**Your task**
An exact transcription is needed, beginning at the line with "Task: Select the green 13U header banner" and ending at the last line of the listing, with pictures left out and nothing else added.

**Material for this exercise**
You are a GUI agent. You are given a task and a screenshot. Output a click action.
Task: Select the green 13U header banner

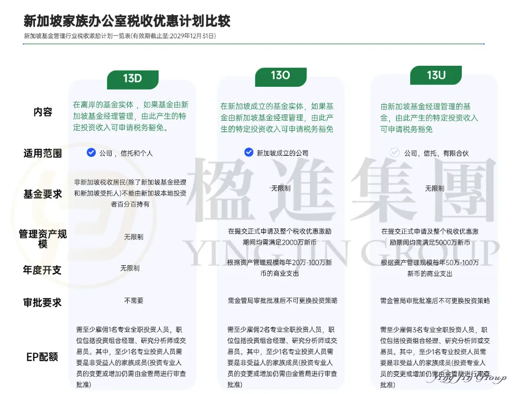(436, 75)
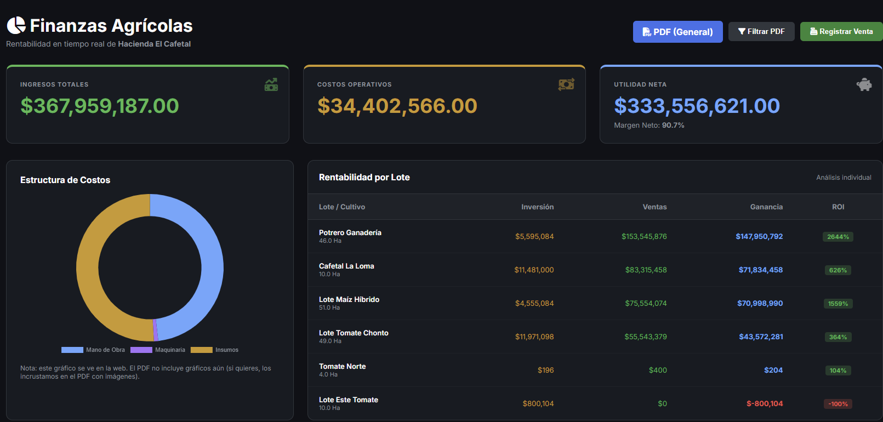Click the Análisis individual label

tap(843, 178)
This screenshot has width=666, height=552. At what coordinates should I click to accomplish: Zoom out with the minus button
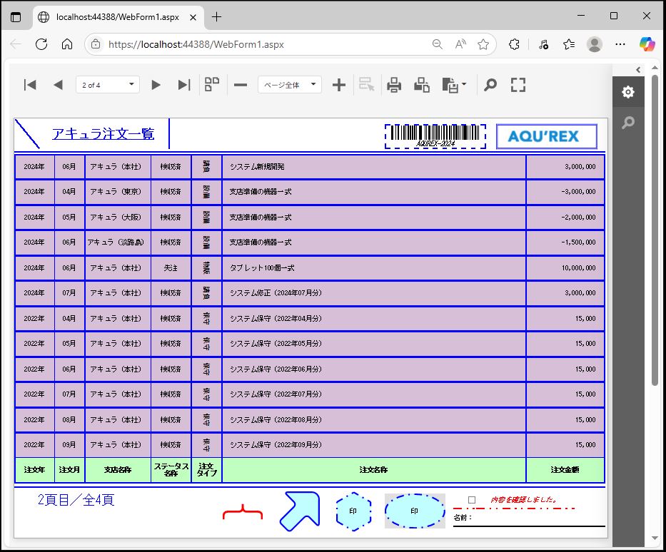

**Exercise result**
Task: Select the green 13U header banner

(436, 75)
Click the Análisis individual label

tap(843, 178)
This screenshot has width=666, height=552. At what coordinates should I click to accomplish: Zoom out with the minus button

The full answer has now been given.